▶ Text segment

I am in for this.  I am less than 10 miles from there.  My DH works only a block from there.



Belle Ella said:


> I would love to do a S.F. meet  I can take BART! :teehee
> 
> The only dates that are no-goes for me is July 14-18 since I'll be at Disneyland!! Well, provided my friend doesn't cancel on me.



Hey, you can come to Jelly Belly for a mini- mini- meet too!!



Boo Bear said:


> I haven't checked the amount of time it takes to drive from Portland to NorCal, but this is definitely something I might be interested in!



That would be great!!


----------



## kelmac284

.


----------



## kaoden39

kelmac284 said:


> Yeah the only problem I see with being there by 9 is traffic but if you are going to be there till noon I might just have to be a little late but I can sure try.  I think that would be fun and I KNOW the girls would love to go back there again!  I say it's a date!!



Very cool.  Our traffic kind of slows down during the 8 to 9 hour so maybe we can do this.  I know my kids are always up for a trip to Jelly Belly.

▶ Supplied data
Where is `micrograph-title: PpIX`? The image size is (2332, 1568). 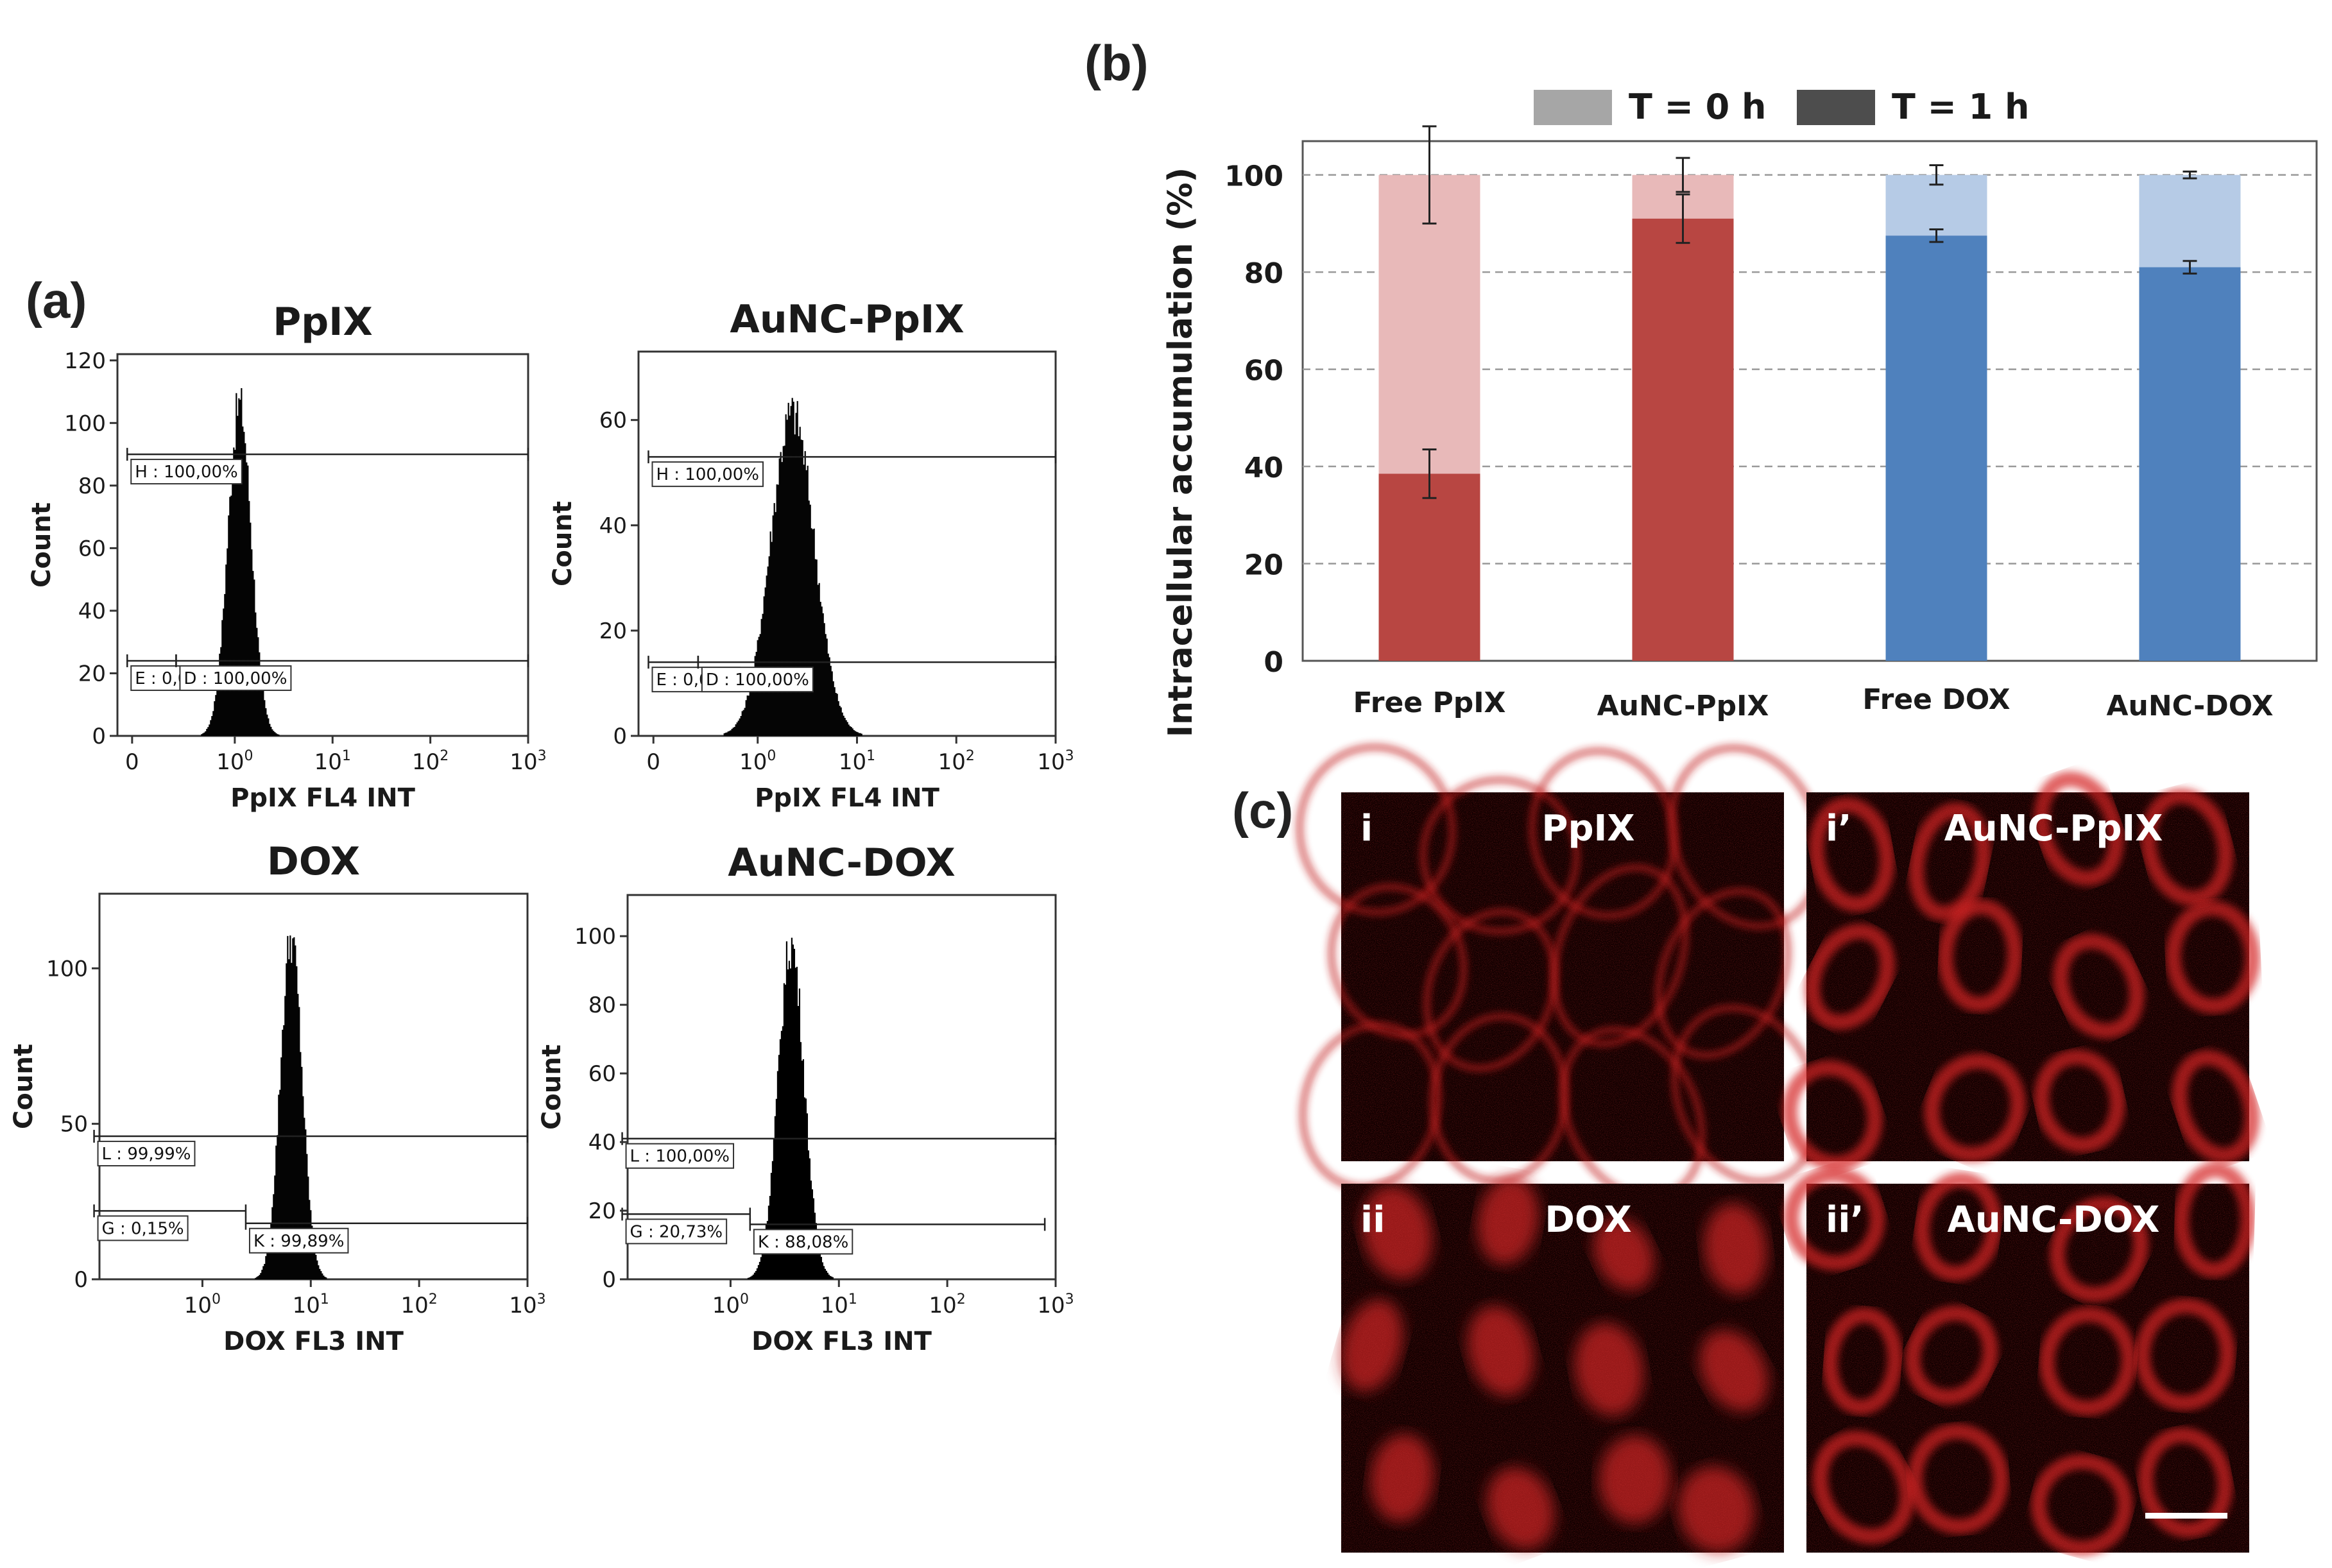 micrograph-title: PpIX is located at coordinates (1587, 828).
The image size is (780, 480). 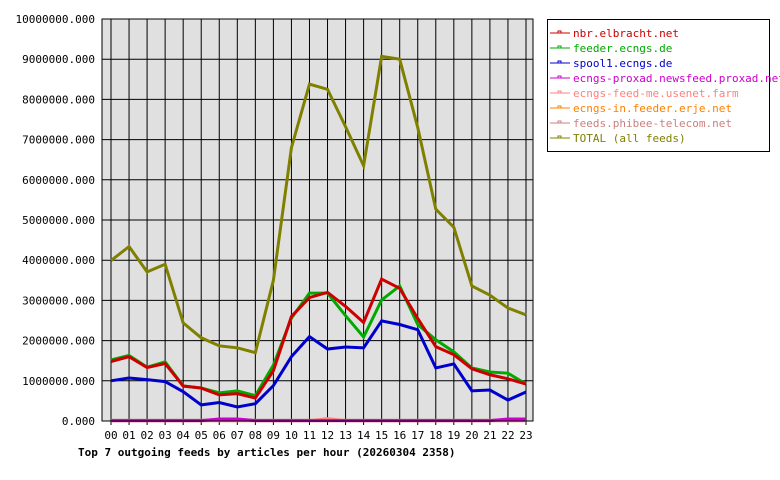 I want to click on x-tick-label: 06, so click(x=220, y=436).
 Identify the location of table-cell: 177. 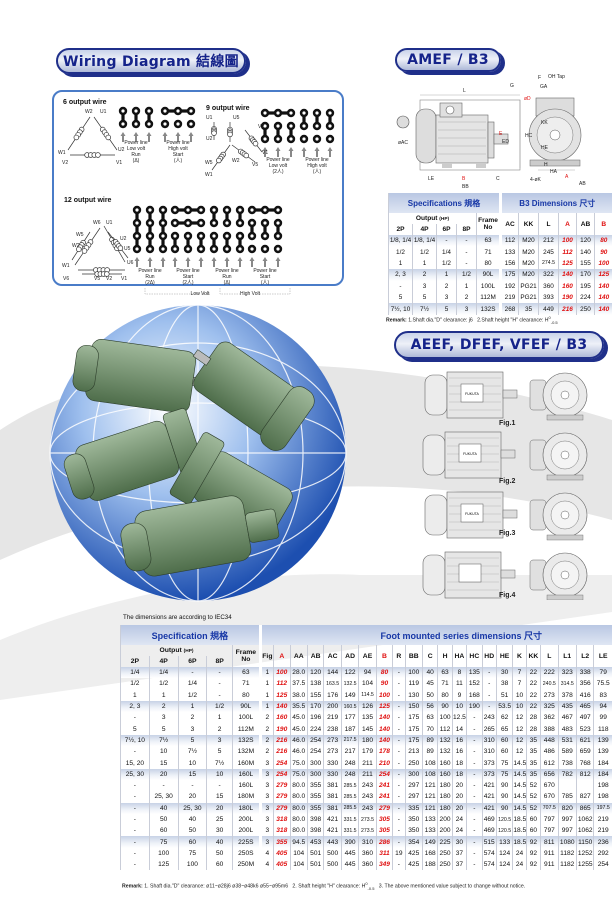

▶ What you will do
- a) In the meetup thread, which dates are ruled out for Belle Ella, and why?
- b) For each statement, answer yes or no according to the meetup thread, and quote the words that decide it.
(i) Boo Bear has already checked how long the drive from Portland to NorCal takes.
(ii) In the opening post, the writer's DH works only a block from there.
(iii) kaoden39 says traffic there slows down during the 8 to 9 hour.
- c) Carry on the meetup thread from its last post.
The listing isn't needed here.

▶ Answers provided
- a) July 14-18, because she'll be at Disneyland.

- b)
(i) No: "I haven't checked the amount of time it takes to drive from Portland to NorCal"
(ii) Yes: "My DH works only a block from there."
(iii) Yes: "Our traffic kind of slows down during the 8 to 9 hour"

- c)
----------



## BillyFan

I work on Wednesdays, and I am sad to mis the Jelly Bellys.  I guess we'll have to plan a second NorCal meet, eh? 
Please...........


----------



## kaoden39

BillyFan said:


> I work on Wednesdays, and I am sad to mis the Jelly Bellys.  I guess we'll have to plan a second NorCal meet, eh?
> Please...........



I was thinking the same thing.  Maybe a little closer for those of you in San Jose too.


----------



## kelmac284

.


----------



## kaoden39

kelmac284 said:


> Oh yes Tina that isn't going to be the "main" one.  I figured most people can't meet on a wed because of work.  But since my sched is flexible esp being summer I figured I would try to make it down esp since it isn't too far from me.  But I DEF want to try and find a day when more of us can meet!!



Me too!!


----------



## DizNee Luver

BillyFan said:


> I work on Wednesdays, and I am sad to mis the Jelly Bellys.  I guess we'll have to plan a second NorCal meet, eh?
> Please...........



LOL   This isn't the Nor-Cal meet....this is the Laurie is whining, come see me on my last day of my family trip, Jelly Belly 3 hour meet.....


----------



## kaoden39

DizNee Luver said:


> LOL   This isn't the Nor-Cal meet....this is the Laurie is whining, come see me on my last day of my family trip, Jelly Belly 3 hour meet.....



Ooh good name!!!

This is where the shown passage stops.